As the economy finds its footing, assumptions about aging and longevity will need to be recalibrated. As life expectancies extend further out, many of those assumptions will affect both individuals and corporations. Older, sicker people cost everyone substantially more money.

Calculations by the Employee Benefits Research Institution found that almost 44% of those born between 1948 and 1978 will not have adequate retirement income. This number, which spans Baby Boomers and Gen X, assumes that interest rates begin to rise in 2014. Even if interest rates and investment returns rise by 2014, this upward trajectory will be tempered with rising inflation and entitlement reforms on the horizon. The longevity of personal assets will need to factor into a community’s pricing power that will flow into economic decisions regarding the physical structure of the community as well as its professional care profile.

On the longer-term horizon, longevity will become much more of a moral problem stemming from providing care for someone whose body is deteriorating beyond enjoyment as well as responsible, fiscal decisions for maintaining a poorer quality of life.

4. Plugging In The Holes: Filling out the Continuum with Hospice & Home Health Care

During 2013, senior living owners and operators will examine their product offerings and determine their strategy to maximize occupancy, revenue and business opportunities for the future. The process will require operators to evaluate their strategy to attract new and replace existing residents through the use of home healthcare and hospice businesses.

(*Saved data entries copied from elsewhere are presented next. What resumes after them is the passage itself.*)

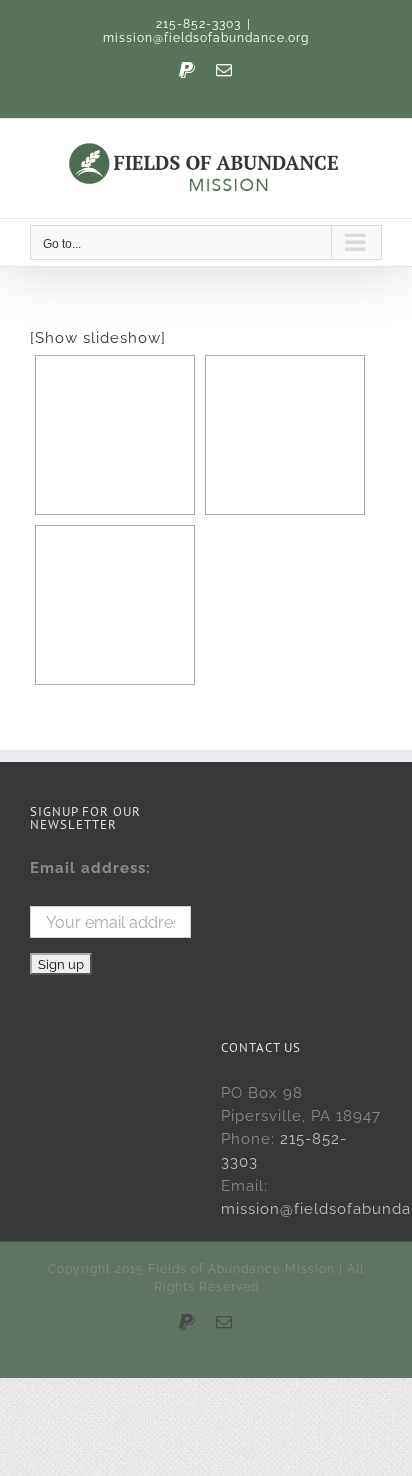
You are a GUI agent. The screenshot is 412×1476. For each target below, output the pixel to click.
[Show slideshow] (98, 338)
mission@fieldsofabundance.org (206, 38)
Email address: (90, 868)
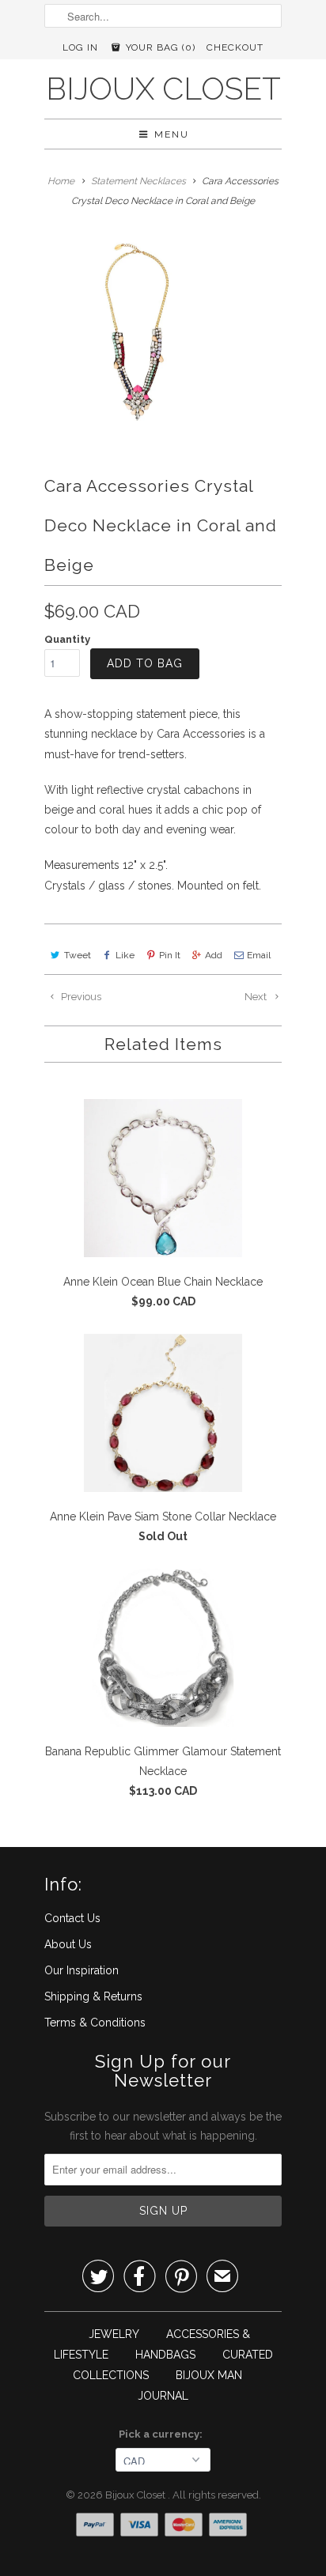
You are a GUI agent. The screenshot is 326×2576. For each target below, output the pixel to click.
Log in (80, 47)
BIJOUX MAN (209, 2375)
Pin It (169, 955)
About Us (68, 1944)
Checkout (235, 47)
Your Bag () (159, 47)
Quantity (67, 639)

The fragmented nature of home healthcare and hospice creates an opportunity for larger players to roll-up these companies and diversify their revenue sources by changing referrals to direct, incremental increased revenue opportunities.

Besides traditional senior housing owners and operators, business brokers and franchisers who focus on small home healthcare and hospice providers will be busy in 2013 attempting to build out their networks.

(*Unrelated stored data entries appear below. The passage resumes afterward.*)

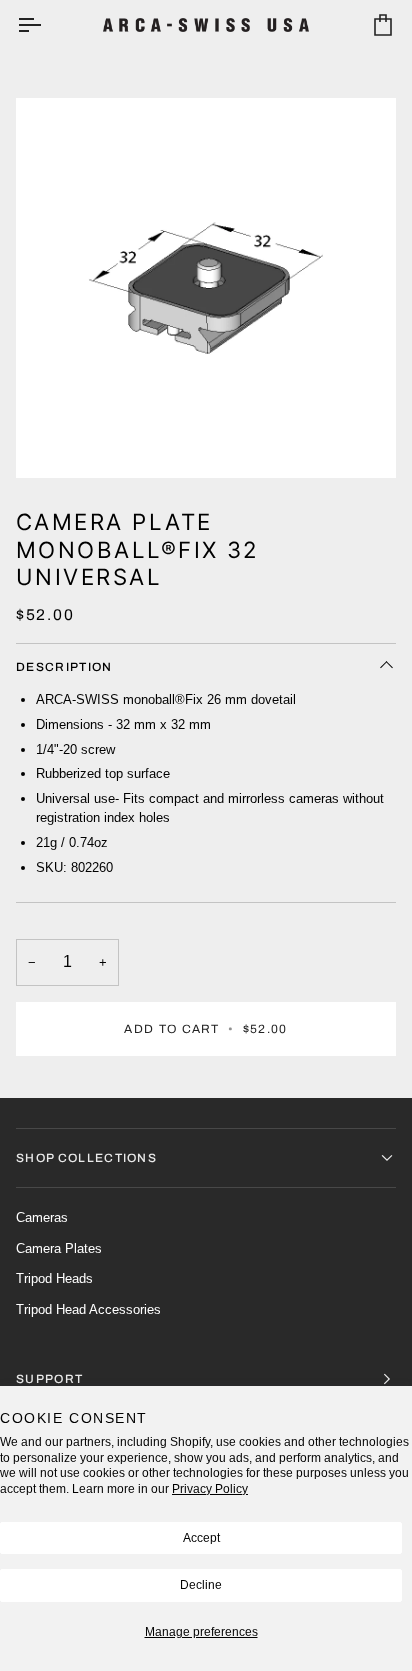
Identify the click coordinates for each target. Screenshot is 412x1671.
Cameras (42, 1217)
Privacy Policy (210, 1489)
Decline (201, 1585)
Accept (201, 1538)
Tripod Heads (54, 1278)
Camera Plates (59, 1248)
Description (64, 667)
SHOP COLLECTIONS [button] (86, 1158)
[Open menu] (47, 25)
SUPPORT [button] (49, 1379)
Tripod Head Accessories (88, 1309)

5. State Regulations Increase Dramatically for Senior Housing & Care

The next year will see a significant growth of new and additional state legislation for senior care, housing and other services. Why the growth of new legislation and regulation? Blame the local media outlets for sensationalizing the abuse of seniors and making elder abuse segments a regular part of local coverage.

Senior housing owners and operators will face more regulation over background checks, resident safety, licensing and training of employees. As more services are delivered to homes in the community, more challenges will arise as a limited number of state employees to monitor and control senior care are available to regulate this expansion of services.

The irony of increased regulations? More costs and burdens on employers and employees and those costs are eventually passed on to seniors and those paying for their care whether it’s adult children or the government.

Those are just some of the major trends we see in senior housing.